This is a question about formatting dataframes in the output in the terminal, not specific to describe. Please open a separate issue.

I'm not quite sure how this is related to dataframes formatting in general. Do you mean there should be a round method for dataframe, which automatically excludes string variables? I remember @ritchie46 mentioned that he doesn't wanna add too many methods for dataframe.

We could cast everything to string potentially, but when you see that the "min" of a Float64 column is a string value, that could confuse users? Need to think about this. Have you tried glimpse btw? Not stats, more like head, but does give you the sort of layout you may want.

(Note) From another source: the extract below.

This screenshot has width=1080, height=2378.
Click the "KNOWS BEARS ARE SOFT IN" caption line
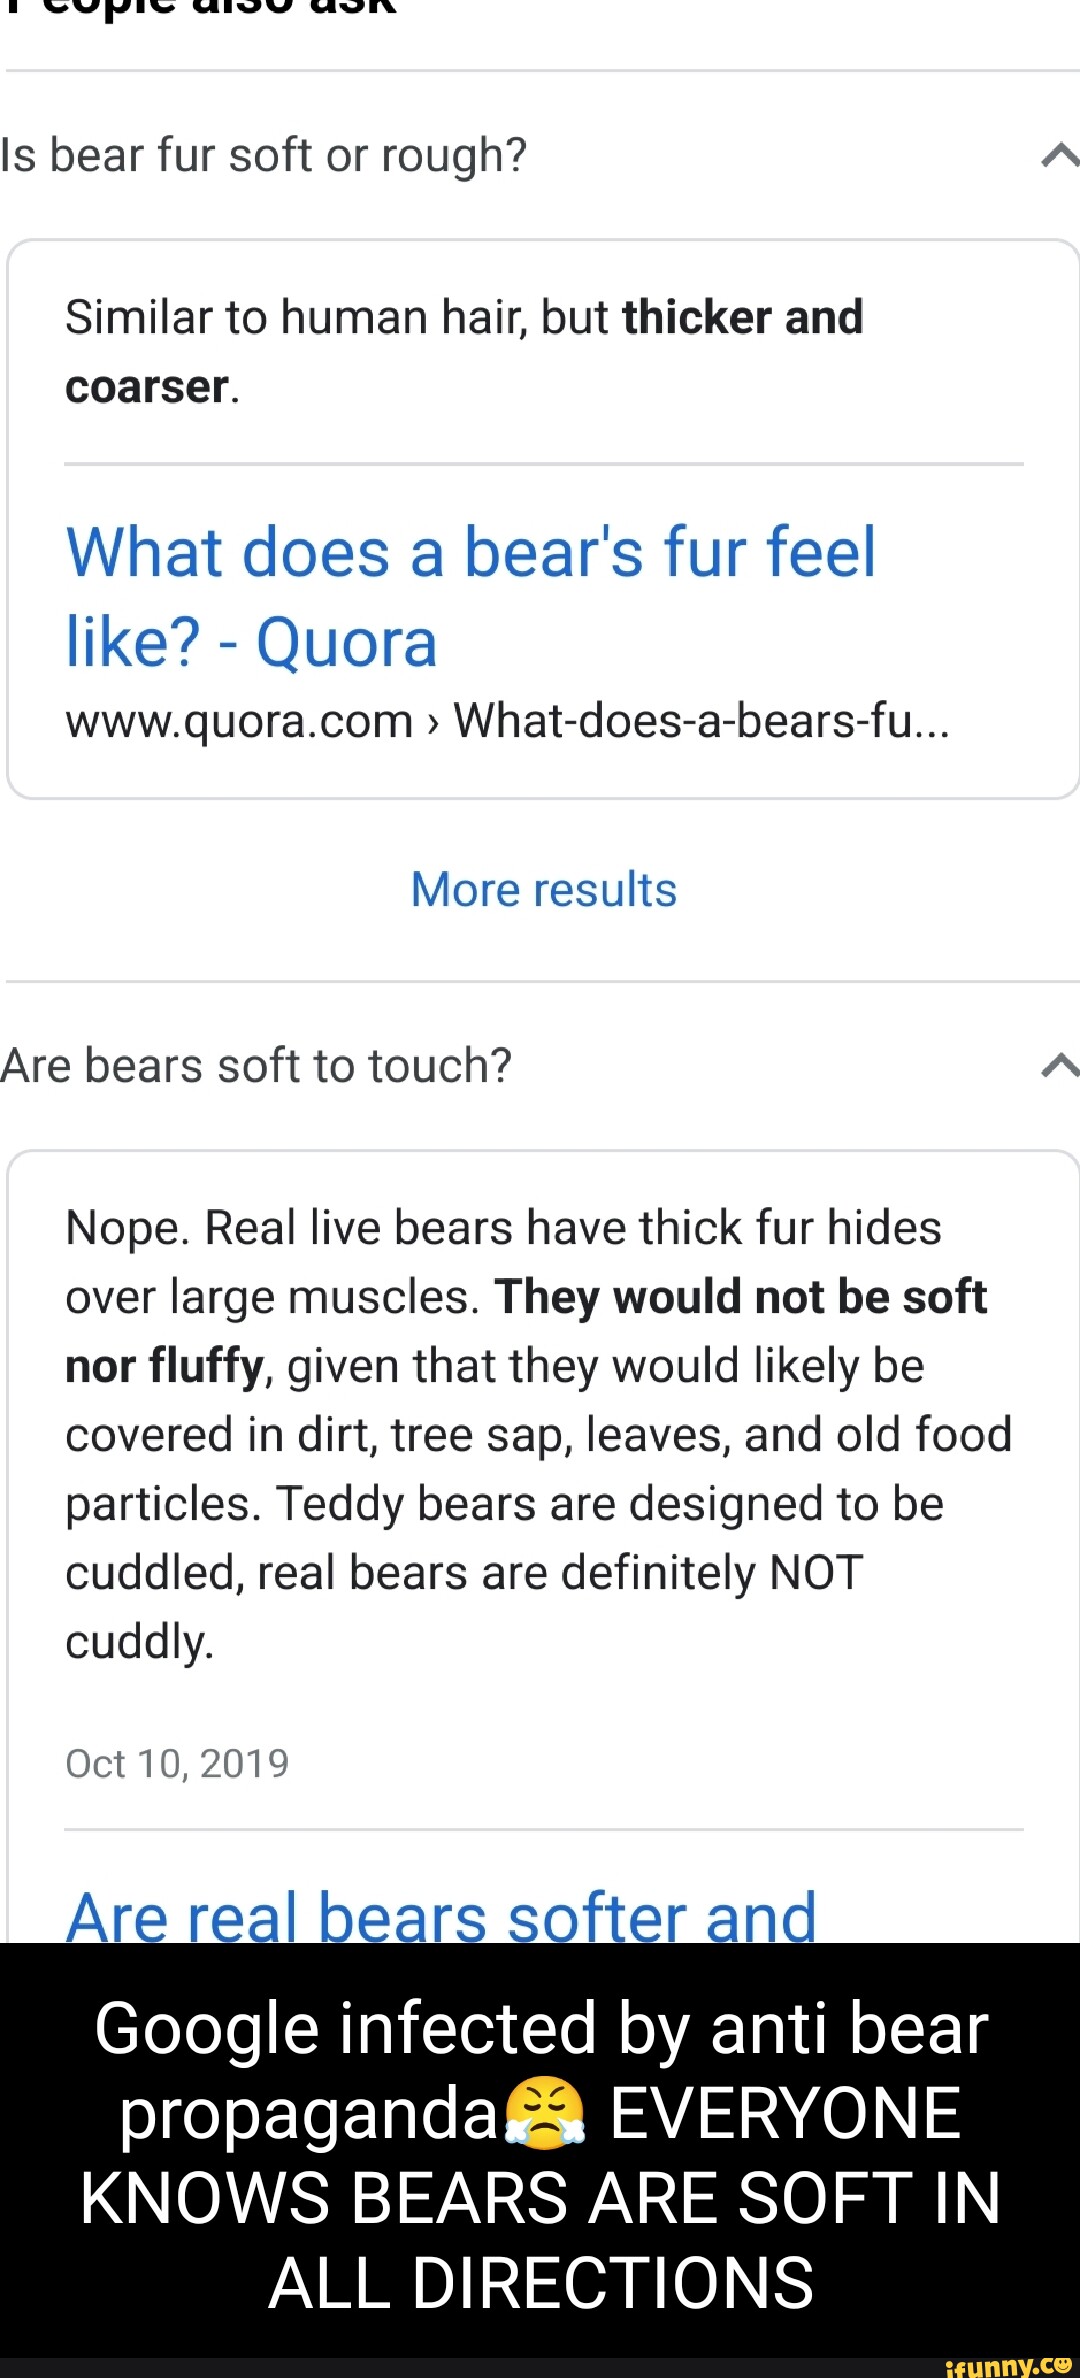point(541,2198)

If you have a string variable, it will become a string column indeed. I think it's fine and at least you can format some of the columns like count given each stats is a column now instead of a row. I saw someone mentioned glimpse here: #8095

Just because you think these specific stats are important, does not mean everyone thinks that way. Another person may think those are useless stats (for his or her use case) and has four other stats that are "very important". Yet another person comes along and complains the output is too complicated, and yet another person complains that on his or her very large dataframe the stats take too long to compute. Adding flags to turn things on leads to a debate about default values, more complexity, etc, etc. I.e. you get the point. Not saying we should never add or change statistics, but I would prefer to do this through a more thorough write up discussing both pros and cons. Feel free to make such a proposal.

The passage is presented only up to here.